One more thing. I tend to focus a lot on doors. It's not something I ever consciously planned, but there are lots of occasions when people can go through a door in one way or another, or hang in a door, or not want to stand in the door, etc. Now, believe me when I say that for the most part in my work, a door is a door (aside perhaps from the fact that I've made sure the architecture fits the culture of the groups I'm working with). I'm not planning to drop everything about pushing my story forward and run off to look at every instance of doors in my story. However, in Varin at least, a lot of the story issues have to do with what kinds of behaviors are closed off, what kinds of people are supposed to have barriers between them, etc. - and so maybe a focus on doors makes sense.
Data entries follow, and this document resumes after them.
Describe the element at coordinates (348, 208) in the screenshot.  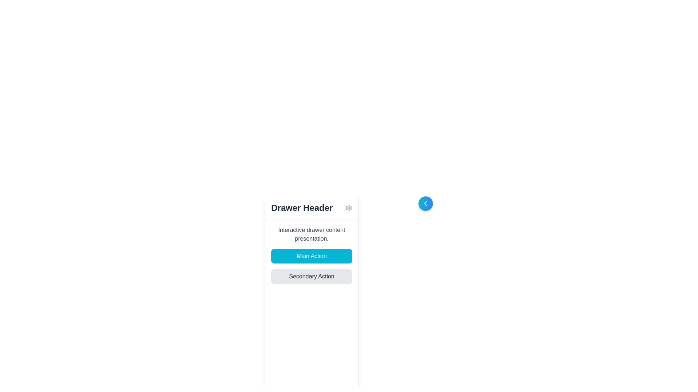
I see `the gear icon located on the right side of the 'Drawer Header'` at that location.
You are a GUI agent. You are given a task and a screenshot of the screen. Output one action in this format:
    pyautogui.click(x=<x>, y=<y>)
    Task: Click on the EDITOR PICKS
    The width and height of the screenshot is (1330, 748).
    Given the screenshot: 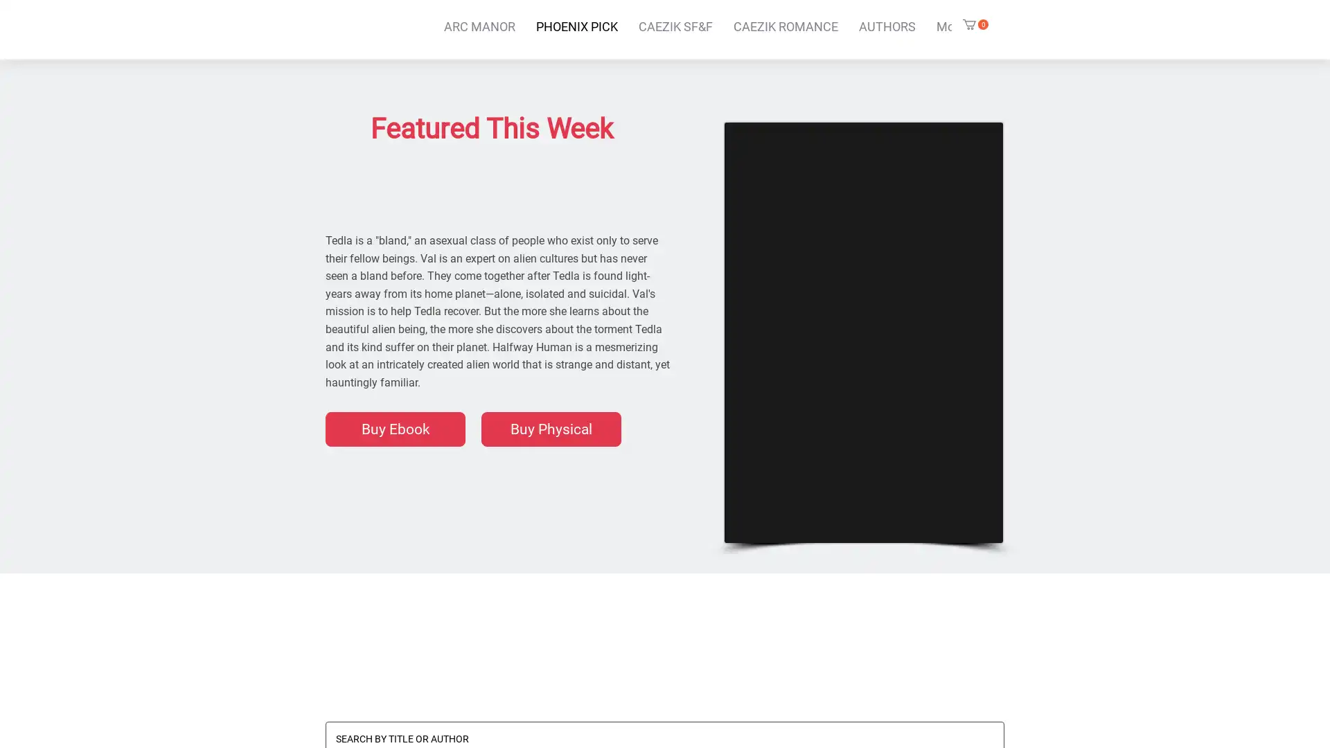 What is the action you would take?
    pyautogui.click(x=575, y=691)
    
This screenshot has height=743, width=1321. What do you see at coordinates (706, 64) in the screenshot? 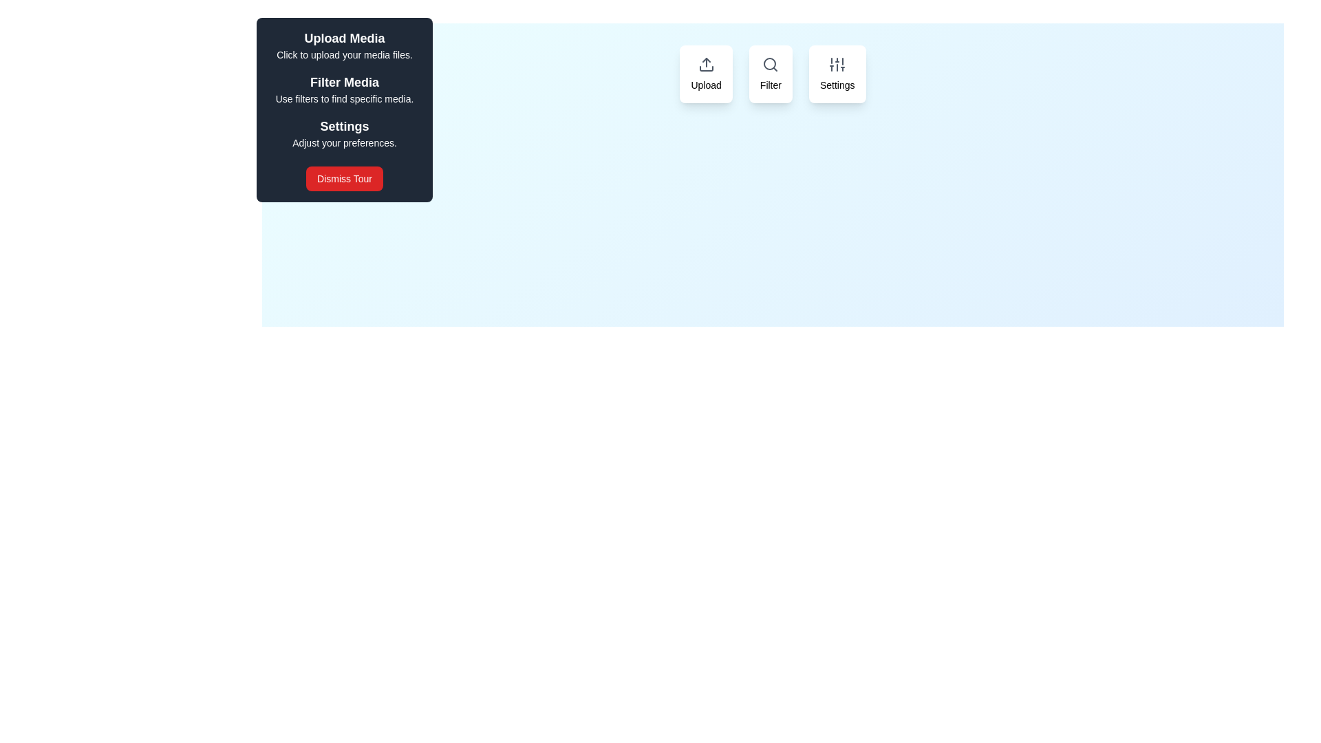
I see `the small, square-shaped icon with an upward arrow symbol located at the top-center of the 'Upload' button to initiate the upload action` at bounding box center [706, 64].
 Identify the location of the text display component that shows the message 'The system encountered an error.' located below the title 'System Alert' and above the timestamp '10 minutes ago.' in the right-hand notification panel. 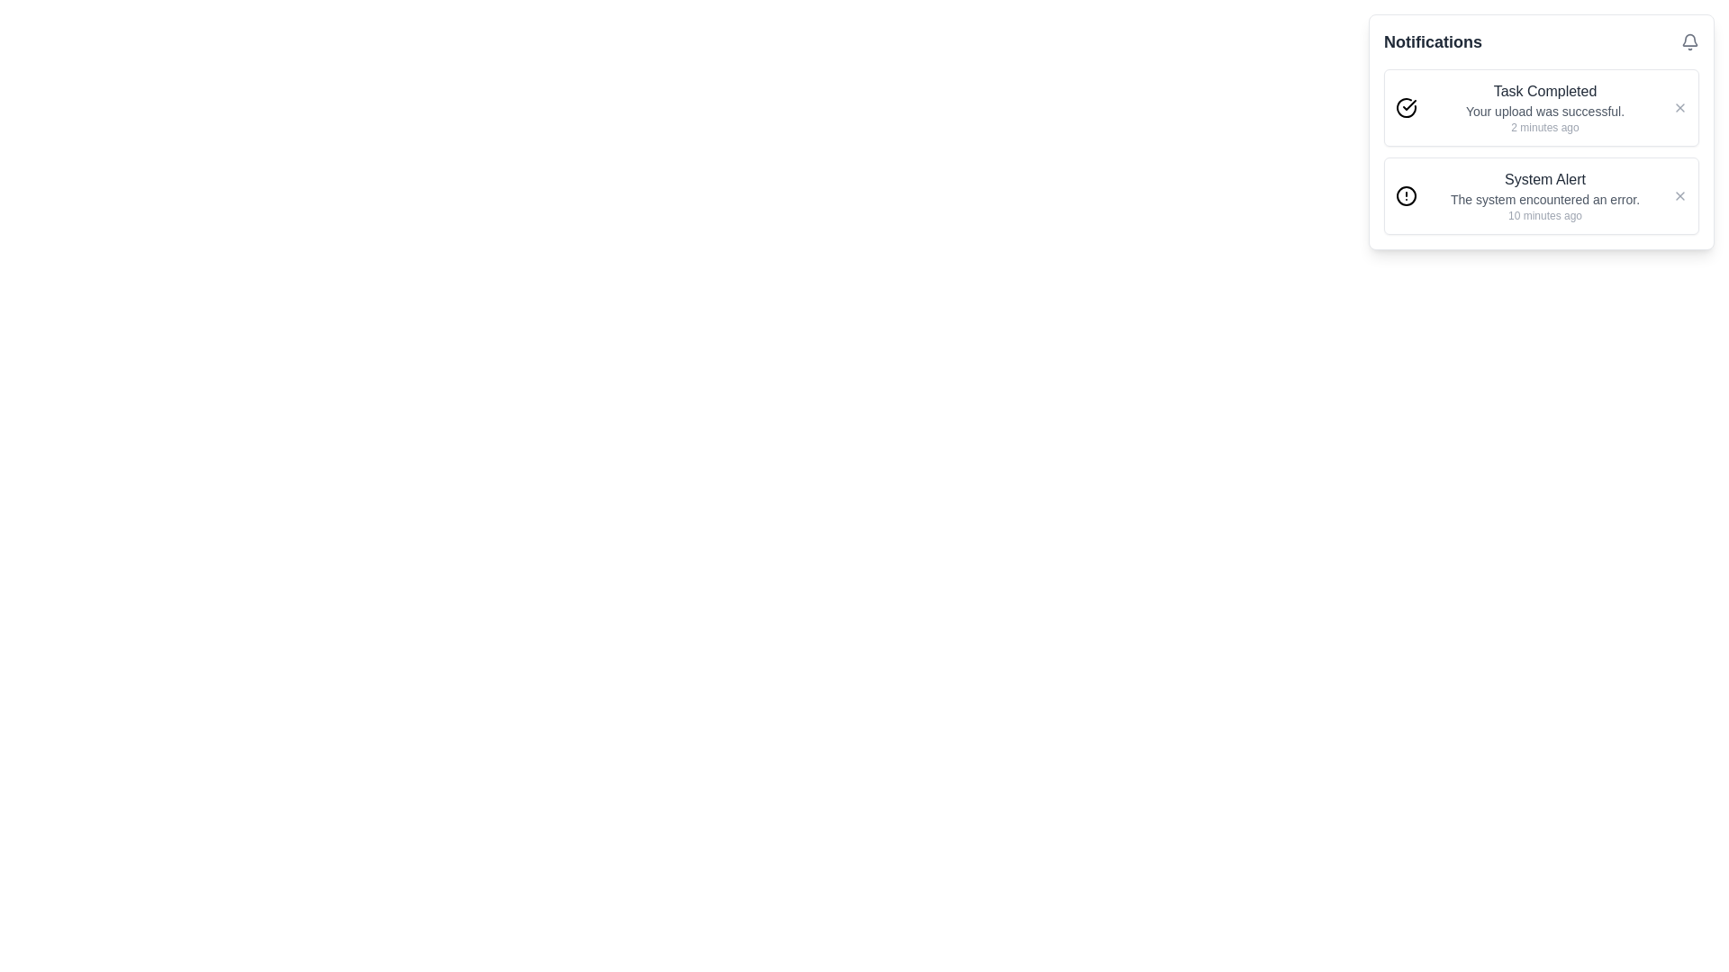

Maybe if and when I get Varin published, someone will pick up the book and go, "you know, she was up to something with those doors." It's possible I am, without even thinking.
It's something to think about.
One can even have metaphor on a bigger level, in particular the science part of science fiction. Let me give a few examples:
ReplyDelete* In Mike Flynn's story "The Clapping Hands of God," the humans travel to an alien world via a "hidden" dimension. While they observe the aliens secretly, it turns out that what is really going on in the alien society is also hidden from them. (They travel via an alternate brane, a speculative idea in modern physics, and Mike refers to the idea of colliding branes -- the "clapping hands" of the title--being the origin of our universe.) A terrific story.
* Ursula LeGuin's "The Dispossessed" has a scientist seeking to invent faster-than-light communication...while trying to overcome communication difficulties between two estranged worlds. (A wonderful novel for metaphors and images.)
* Elizabeth Bear's novel "Undertow" involves a fictional mineral tanglestone, which has naturally occuring quantum entanglement...and the plot is about our political, personal, and environmental entanglements. (Such a mineral couldn't really exist, but it works well as a metaphor.)
* In John Scalzi's "Old Man's War," the FTL drive gets around the limit of the speed of light by jumping to imperceptibly different universes... and many plot issues revolve around the question of identity (the consciousness and personality of the "old man" is transferred to a new, young body, and he later meets a clone of his late wife)
I could go on, but that's the idea.
By the way, I don't see what's wrong with being "high-falutin'." While impenetrable styling can hinder a story, elegant writing often can add depth and power.
-- CWJ
CWJ, thanks for commenting! I don't see anything wrong with elegance, either - but I do know a lot of folks cringe at any mention of the word "literary." I really appreciate your recommendations. There's a lot more literary stuff going on in sf/f stories than most people realize.